J'ai des chouchous. Ça scandalise les étudiants... J'ai des chouchous mais ça ne change pas les notes. Mes chouchous ce sont ceux avec qui j'ai envie d'aller prendre une bière après. Mais les étudiants sont encore scandalisés. Eux aussi ont des chouchous...
Pierre Bourgault
Je pense que si j'avais suivi ma première pulsion, celle d'aller faire des communications... Si on ne m'avait arrêtée dans ma lancée en me signifiant - avec justesse d'ailleurs - que mes rêves de faire de la télévision seraient peut-être bloqués par un médium qui met en ondes d'avantage des looks que des têtes, et moi et mon physique qui... bof... Je pense que si j'avais suivi ma première pulsion, Bourgault m'aurait enseigné. Et j'aurais probablement découvert la radio entre temps. Et je pense qu'aujourd'hui je ferais carrière moi aussi. Ailleurs. C'était Catherine Voyer-Léger pour Radio-Canada.
Je pense que Bourgault m'aurait aimé. Puisqu'il aimait les gens dans lesquels il se retrouvait, je pense qu'il aurait aimé mon humour caustique, mon autodérision, ma vanité, ma non-recherche de sens, mon travail sur moi, mes complications. Je pense qu'il aurait aimé tout ça.

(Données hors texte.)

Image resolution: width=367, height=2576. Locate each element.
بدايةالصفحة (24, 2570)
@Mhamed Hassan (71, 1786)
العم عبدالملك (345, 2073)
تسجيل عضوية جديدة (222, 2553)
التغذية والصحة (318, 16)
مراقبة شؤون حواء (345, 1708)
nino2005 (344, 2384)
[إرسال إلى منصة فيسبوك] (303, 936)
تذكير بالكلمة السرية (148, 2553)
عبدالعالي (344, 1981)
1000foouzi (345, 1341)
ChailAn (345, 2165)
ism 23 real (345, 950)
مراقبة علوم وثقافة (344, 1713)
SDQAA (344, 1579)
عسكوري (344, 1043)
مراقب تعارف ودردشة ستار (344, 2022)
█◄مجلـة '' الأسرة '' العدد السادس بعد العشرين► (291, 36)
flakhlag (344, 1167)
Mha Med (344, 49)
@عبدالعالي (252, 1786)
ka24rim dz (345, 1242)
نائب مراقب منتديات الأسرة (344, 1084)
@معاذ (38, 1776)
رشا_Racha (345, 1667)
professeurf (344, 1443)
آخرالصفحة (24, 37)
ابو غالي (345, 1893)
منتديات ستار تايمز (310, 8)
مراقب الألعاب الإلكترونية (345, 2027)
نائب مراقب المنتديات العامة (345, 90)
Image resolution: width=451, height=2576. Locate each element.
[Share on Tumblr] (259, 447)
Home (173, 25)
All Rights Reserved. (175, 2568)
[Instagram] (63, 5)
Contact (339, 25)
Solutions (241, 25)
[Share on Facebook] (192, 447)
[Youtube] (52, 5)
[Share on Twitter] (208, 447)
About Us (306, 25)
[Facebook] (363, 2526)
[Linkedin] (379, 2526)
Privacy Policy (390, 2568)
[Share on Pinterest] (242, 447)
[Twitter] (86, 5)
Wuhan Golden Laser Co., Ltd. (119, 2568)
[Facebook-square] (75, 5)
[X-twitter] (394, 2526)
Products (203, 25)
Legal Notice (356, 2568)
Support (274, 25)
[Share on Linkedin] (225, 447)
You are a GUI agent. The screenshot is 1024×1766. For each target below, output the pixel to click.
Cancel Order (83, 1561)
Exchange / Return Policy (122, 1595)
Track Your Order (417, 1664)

Bien entendu, si j'avais suivi ma première pulsion, je n'aurais jamais connu Thierry. Et je pense que mon directeur était un bien plus grand intellectuel que ne l'était Bourgault. Et je n'aurais pas fait le parcours intellectuel qui m'a menée où je suis maintenant. Je n'aurais probablement pas enseigné, et connu moi aussi la griserie de la classe et le plaisir de découvrir un regard et deviner qu'il sera un chouchou. Avoir étudié en communications, j'aurais été trop grisée par l'action pour pousser plus loin, pour philosopher. L'action politique ne me disait rien, j'avais tout l'espace voulu pour procrastiner.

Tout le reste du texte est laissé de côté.